CQ1 診断法
CQ1-4 膵癌を疑った場合,次に行うべき検査は何か?
エビデンス
- CT(造影も含む)とUS
CTは病変の大きさ,位置や拡がりが捉えられるばかりでなく,造影剤の造影効果より病変の血流動態が把握できることから,質的診断において欠くことのできない検査である。ただし,造影剤を使用しない単純CTの単独使用は膵癌の診断には適さない。USは低侵襲でありCTより分解能が高いこと,ある程度の質的診断が可能であることから最初に行われる検査である。
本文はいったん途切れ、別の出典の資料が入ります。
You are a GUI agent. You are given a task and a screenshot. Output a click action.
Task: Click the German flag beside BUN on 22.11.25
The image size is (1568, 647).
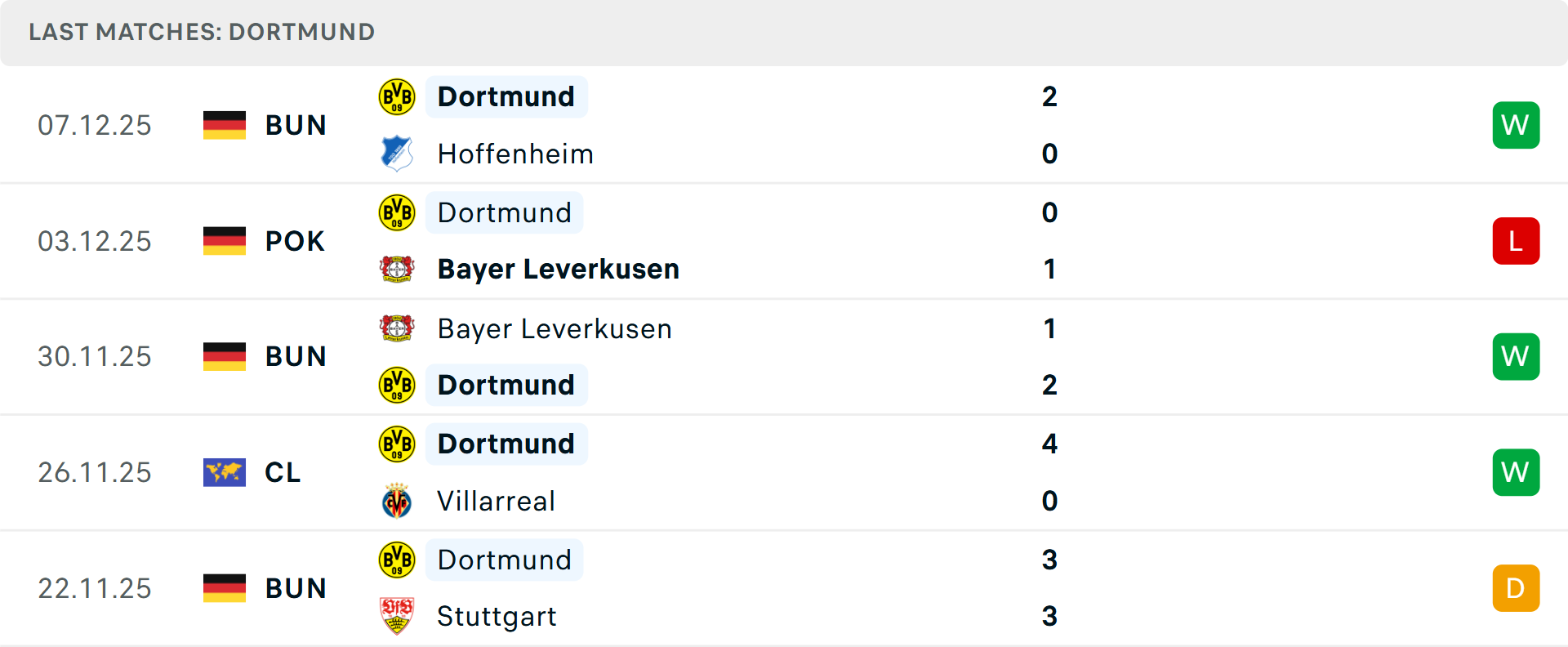(x=225, y=587)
USはCTとほぼ同等の成績1)(レベルⅤ)2)(レベルⅣb)3)(レベルⅠ)と考えられるが,超音波造影剤の使用や小病変の描出には有利である。造影USの病変検出能は87%でCTは79%であったと報告4)(レベルⅣb)されている。また,2cm以下の病変は,造影剤を用いないUSとCTの比較においてUSの感度が57%でCTの感度は50%であり5)(レベルⅣb),造影USでは感度が95%とCTの感度68%に比し有意に高い6)(レベルⅤ)。一方,CTは診断装置の発達により,小さいスライス幅やDynamic CTの撮像が可能となり,造影剤を用いないUSより高い診断能を有するとの報告1)(レベルⅤ)2)(レベルⅣb)3)(レベルⅠ)もある。このようにUSとCTは低侵襲で高い病変検出能を有することから膵癌の質的診断の最初に行うべき検査と考えられる。 - ERP,MRCP
正常の膵管像を呈する膵癌は3%未満であると報告7)(レベルⅤ)されており,CT,USなどの他の検査において診断できない場合に施行されるべき検査である。一方,膵炎においても膵管像に変化がみられることからERPにおける感度は70〜86%,特異度は67〜94%と報告8)(レベルⅢ)9)(レベルⅣb)されている。MRCPはERPとの比較試験において感度および特異度に有意差が認められないが,低侵襲であることを理由にMRCPを推奨する報告8)(レベルⅢ)がなされている。また,MRCP単独の検討であるが感度が95%,特異度が82%との報告10)(レベルⅣb)もあることから,MRCPの診断能はERPとほぼ同等と考えられる。 - EUS
超音波内視鏡は消化管のガスの影響を受けることがほとんどないこともあり,感度86〜100%,特異度58.3〜97%,正診率93%と比較的良好な成績9)11)12)(レベルⅣb)13)(レベルⅤ)が報告されている。しかし,ドプラーによる血流の評価を付加したEUSとCTとの比較検討を行った報告14)(レベルⅤ)やDynamic CTとEUSとの比較11)(レベルⅣb)でも両者に差は認めていない。したがって,膵癌の質的診断におけるEUSはCTを凌駕する検査法とは考えられない。 - PET
PETは良悪性の診断において保険適用が認められることから良悪性の鑑別に用いられており,感度は82〜92%と報告15)(レベルⅤ)16)(レベルⅣb)されている。CTより感度が優れているとする報告もみられるが,腫瘍径が2cmを超える病変の感度が100%であるのに対して2cm以下では68.8%と低下するとの報告17)(レベルⅤ)もあり,小病変に対する診断能が問題である。CT単独の検査に対してPETの上乗せ効果があると報告18)(レベルⅠ)されている。しかし,費用対効果について検討がされていないことから,USやCTで診断が困難な場合に用いられる検査と考えられる。
明日への提言
血中膵酵素,腫瘍マーカー,US,CT(造影も含む)で膵癌が疑われ,これらの画像所見等から質的診断が可能であれば,さらなる画像検査は必須ではない。膵癌による閉塞性膵炎の間接所見としての血中膵酵素の上昇には特に注意を要する。質的診断に至らない場合にはMRI(MRCP),EUS,ERP,必要に応じてPETなどの検査を組み合わせ総合的に診断していくべきである。小さい膵癌では,これらの検査を駆使しても現在の画像解析能力では腫瘤の描出が困難なことも多い(図1〜5)。間接所見で膵癌が強く疑われる場合には,細胞診や組織診による確定診断(CQ1─5)を専門施設において行うことが望ましい。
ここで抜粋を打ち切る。